In Arizona & New Mexico Ry. Co. v. Clark, 235 U. S. 669, 35 Sup. Ct. 210, 59 L. Ed. 415, L. R. A. 1915C, 834, it is said:

"The express object [of subdivision 6, supra] is to exclude the physician's testimony, at the patient's option, respecting knowledge gained at the bedside, in view of the very delicate and confidential nature of the relation between the parties."

And "it contemplates that the patient may testify with reference to what was communicated by him to the physician, and in that event only it permits the physician to testify without the patient's consent."

It is further said:

"The act gives him [patient] the option of excluding the physician's evidence entirely by himself refraining from testifying voluntarily as to that respecting which alone their knowledge is equal, namely, what the patient told the physician with reference to the ailment.”

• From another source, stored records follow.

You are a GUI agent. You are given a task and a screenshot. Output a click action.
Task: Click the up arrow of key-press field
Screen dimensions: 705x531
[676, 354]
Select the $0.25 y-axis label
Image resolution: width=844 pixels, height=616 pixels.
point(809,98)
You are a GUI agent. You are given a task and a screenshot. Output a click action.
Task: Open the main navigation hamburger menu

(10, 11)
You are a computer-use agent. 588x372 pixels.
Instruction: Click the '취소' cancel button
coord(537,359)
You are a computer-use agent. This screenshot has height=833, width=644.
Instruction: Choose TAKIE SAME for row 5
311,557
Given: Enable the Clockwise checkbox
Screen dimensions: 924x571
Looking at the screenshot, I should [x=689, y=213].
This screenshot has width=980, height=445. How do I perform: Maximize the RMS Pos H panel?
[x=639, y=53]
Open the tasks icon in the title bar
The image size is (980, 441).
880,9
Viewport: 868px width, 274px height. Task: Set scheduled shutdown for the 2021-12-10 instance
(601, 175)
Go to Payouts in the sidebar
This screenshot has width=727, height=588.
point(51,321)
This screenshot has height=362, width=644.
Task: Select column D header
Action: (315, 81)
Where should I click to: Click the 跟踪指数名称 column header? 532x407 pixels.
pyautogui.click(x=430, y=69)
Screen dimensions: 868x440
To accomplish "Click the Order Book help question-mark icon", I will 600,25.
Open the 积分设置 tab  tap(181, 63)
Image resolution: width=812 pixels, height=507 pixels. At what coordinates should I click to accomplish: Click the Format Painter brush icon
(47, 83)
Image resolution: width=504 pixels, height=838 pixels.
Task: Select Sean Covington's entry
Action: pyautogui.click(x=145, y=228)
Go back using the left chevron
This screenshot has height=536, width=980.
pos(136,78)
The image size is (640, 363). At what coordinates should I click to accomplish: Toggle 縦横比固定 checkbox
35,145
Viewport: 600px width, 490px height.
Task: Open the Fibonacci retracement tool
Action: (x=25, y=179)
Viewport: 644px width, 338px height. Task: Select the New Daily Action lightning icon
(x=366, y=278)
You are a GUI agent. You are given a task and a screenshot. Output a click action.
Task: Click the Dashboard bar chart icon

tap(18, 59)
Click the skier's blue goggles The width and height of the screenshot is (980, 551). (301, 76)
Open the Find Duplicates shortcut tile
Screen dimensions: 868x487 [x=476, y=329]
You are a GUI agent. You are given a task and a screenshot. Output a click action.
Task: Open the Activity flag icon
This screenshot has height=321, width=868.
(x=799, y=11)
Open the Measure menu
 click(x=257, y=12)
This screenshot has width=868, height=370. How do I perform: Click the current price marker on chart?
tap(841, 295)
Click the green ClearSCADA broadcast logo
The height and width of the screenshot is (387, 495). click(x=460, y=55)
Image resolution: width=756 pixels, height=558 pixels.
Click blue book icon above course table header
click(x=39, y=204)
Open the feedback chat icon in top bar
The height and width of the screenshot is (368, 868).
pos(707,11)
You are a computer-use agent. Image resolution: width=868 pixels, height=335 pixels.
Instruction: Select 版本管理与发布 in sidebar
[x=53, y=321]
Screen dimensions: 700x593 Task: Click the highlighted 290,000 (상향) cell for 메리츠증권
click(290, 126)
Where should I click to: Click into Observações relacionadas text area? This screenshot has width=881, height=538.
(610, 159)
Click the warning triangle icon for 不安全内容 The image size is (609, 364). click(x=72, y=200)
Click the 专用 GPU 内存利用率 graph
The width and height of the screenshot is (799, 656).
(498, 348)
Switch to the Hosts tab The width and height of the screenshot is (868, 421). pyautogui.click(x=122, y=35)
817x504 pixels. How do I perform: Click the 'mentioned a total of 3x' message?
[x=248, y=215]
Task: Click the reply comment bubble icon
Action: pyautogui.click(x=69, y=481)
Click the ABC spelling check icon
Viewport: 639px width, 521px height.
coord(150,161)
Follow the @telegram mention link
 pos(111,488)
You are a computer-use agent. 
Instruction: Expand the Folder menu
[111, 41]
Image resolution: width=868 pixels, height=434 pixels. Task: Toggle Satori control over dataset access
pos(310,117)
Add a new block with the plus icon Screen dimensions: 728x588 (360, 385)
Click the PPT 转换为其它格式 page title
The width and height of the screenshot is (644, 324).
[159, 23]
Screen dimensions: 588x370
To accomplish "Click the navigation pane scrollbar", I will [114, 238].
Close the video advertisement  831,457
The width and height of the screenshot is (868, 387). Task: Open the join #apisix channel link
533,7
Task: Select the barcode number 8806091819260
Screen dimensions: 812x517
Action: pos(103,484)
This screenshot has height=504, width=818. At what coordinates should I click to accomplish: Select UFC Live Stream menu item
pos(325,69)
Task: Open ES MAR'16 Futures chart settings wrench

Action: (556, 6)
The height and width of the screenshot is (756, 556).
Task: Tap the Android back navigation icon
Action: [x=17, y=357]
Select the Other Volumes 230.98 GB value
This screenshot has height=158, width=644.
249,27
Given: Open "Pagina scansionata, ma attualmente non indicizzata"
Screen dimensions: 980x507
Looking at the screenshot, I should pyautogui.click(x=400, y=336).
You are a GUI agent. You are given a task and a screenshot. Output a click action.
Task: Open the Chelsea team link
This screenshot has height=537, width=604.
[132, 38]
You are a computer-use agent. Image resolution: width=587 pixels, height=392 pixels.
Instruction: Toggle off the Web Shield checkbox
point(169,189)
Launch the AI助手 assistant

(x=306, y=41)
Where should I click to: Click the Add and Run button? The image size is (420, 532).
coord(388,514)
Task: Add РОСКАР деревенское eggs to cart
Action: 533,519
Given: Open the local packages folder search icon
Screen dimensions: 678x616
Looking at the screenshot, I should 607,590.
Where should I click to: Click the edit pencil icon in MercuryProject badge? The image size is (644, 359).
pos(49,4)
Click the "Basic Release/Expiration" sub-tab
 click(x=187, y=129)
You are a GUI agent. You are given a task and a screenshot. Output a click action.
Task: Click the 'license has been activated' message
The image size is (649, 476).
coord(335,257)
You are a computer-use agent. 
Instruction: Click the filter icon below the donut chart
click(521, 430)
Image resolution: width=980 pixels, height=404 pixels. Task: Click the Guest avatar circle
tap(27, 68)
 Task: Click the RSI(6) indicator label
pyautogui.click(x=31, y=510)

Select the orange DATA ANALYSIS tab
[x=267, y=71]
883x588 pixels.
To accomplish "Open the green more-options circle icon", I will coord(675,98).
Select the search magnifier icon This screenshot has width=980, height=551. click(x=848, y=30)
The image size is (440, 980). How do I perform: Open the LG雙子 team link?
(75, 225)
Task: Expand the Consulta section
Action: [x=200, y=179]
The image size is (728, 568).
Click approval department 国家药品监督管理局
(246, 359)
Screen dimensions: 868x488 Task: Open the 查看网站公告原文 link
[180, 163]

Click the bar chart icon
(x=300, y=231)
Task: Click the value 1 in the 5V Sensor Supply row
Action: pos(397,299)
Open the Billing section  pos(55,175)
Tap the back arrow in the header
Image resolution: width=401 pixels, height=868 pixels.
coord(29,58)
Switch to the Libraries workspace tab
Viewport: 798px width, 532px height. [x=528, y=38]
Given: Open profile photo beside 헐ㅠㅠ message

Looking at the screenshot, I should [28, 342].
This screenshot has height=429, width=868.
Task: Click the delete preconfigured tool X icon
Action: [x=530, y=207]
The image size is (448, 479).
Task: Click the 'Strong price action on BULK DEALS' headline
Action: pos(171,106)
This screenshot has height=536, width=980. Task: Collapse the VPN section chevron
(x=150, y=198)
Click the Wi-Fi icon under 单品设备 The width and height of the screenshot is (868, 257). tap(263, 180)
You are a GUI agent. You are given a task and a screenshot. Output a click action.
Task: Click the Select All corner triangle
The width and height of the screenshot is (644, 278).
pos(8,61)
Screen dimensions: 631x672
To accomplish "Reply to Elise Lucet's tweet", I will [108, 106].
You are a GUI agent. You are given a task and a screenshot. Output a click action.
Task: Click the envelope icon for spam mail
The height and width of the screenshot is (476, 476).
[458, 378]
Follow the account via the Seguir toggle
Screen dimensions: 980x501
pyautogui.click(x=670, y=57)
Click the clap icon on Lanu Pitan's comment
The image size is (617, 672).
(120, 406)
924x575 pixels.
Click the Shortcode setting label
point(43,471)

If the record shows that appellee, in the former trial or in the present one testified voluntarily as to what he "told the physician with reference to his ailment," it has not been pointed out to us. It seems, under the statute and the construction given it in the Clark Case, the patient can object to the physician testifying as to what he may have learned in his professional capacity unless the patient has himself "testified to the communications he made to the physician." It not appearing that appellee testified to any communication made by him to the physicians, he did not waive his right to object to their testifying at the second trial, even though they did at some previous trial testify as to knowledge obtained by personal examination.

In Dahlquist v. Denver & R. G. R. Co. (Utah) 174 Pac. 833, reading at page 845, the Supreme Court of Utah, speaking of the Clark Case, said:

"Just how the appellant in that case, under the plain words of the statute and the testimony of the plaintiff, could assume that the plaintiff, who had not testified to any communication made, to his physician, had waived his privilege, is beyond our comprehension. The statute mentions one instance in which the patient's consent may be implied, namely, where he voluntarily testifies with reference to communications to his physician. By construction all others are excluded. Expressio unius est exclusio alterius."

Even if we questioned the correctness of the construction placed upon our statute, we would be inclined to defer our judgment to that of the highest federal court for the sake of uniformity in the administration of the law in this state.